(Activity):
Copy exactly the lines from the one containing "You are a computer-use agent. 768x692 pixels." through the last line of the records below, both included, and leave out the pictures.

[[ Supplied records, beginning ]]

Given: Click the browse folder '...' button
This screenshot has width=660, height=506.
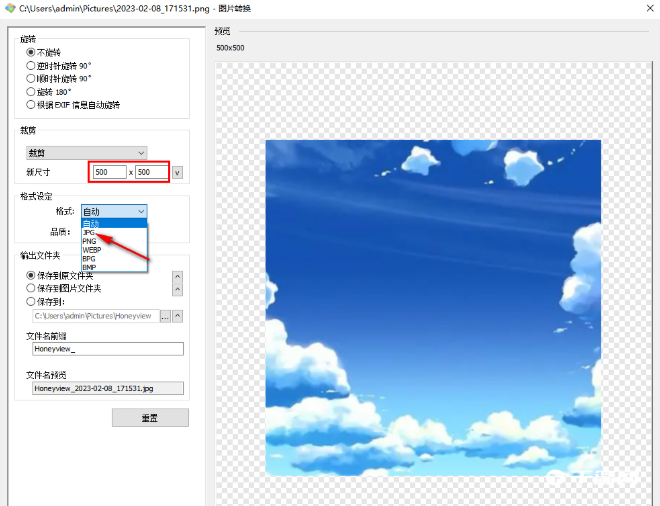Looking at the screenshot, I should [165, 316].
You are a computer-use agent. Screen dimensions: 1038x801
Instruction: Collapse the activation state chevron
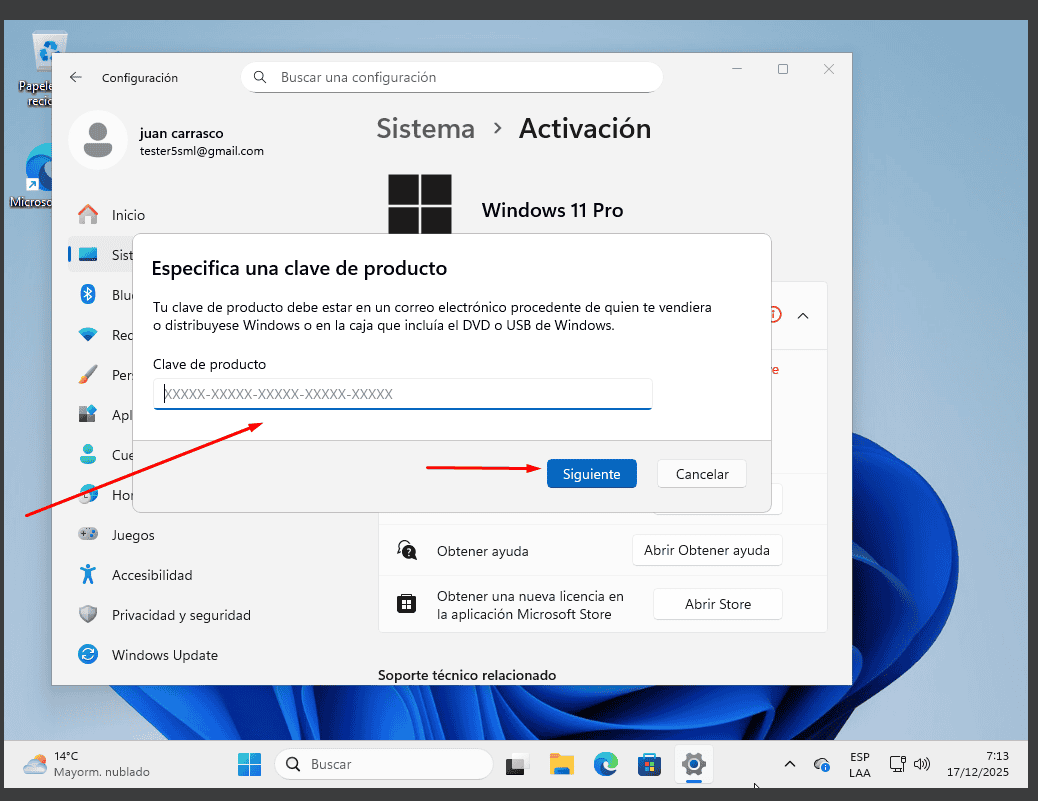click(x=802, y=315)
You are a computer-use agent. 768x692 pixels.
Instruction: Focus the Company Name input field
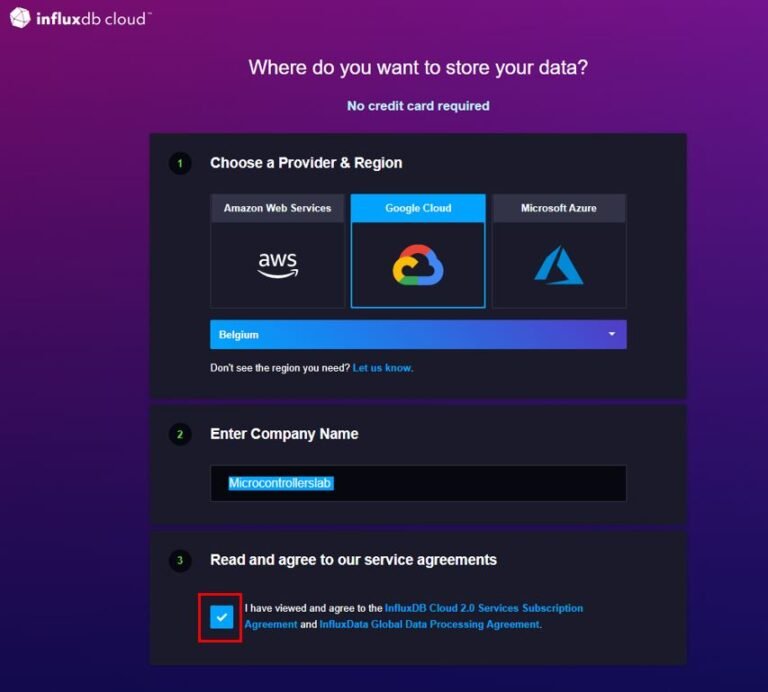tap(418, 483)
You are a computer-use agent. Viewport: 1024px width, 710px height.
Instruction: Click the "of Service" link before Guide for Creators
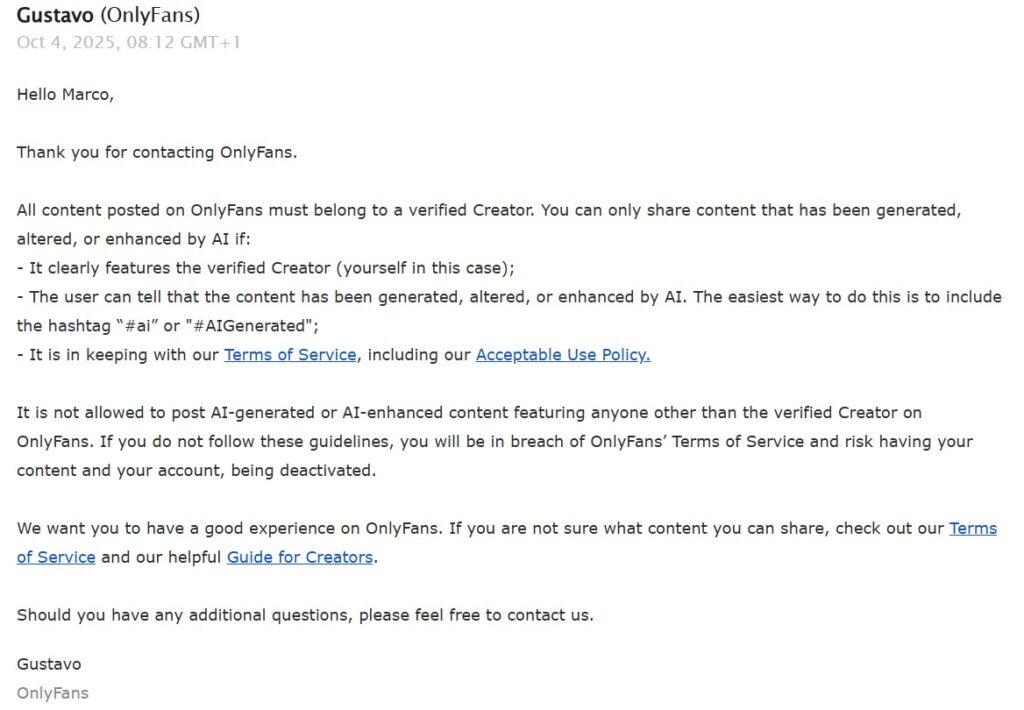(56, 558)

[[ Supplied records, end ]]

(Solution to the exercise):
You are a computer-use agent. 768x692 pixels.
Instruction: Focus the Company Name input field
tap(418, 483)
You are a computer-use agent. Viewport: 1024px width, 710px height.
Instruction: Click the "of Service" link before Guide for Creators
(56, 558)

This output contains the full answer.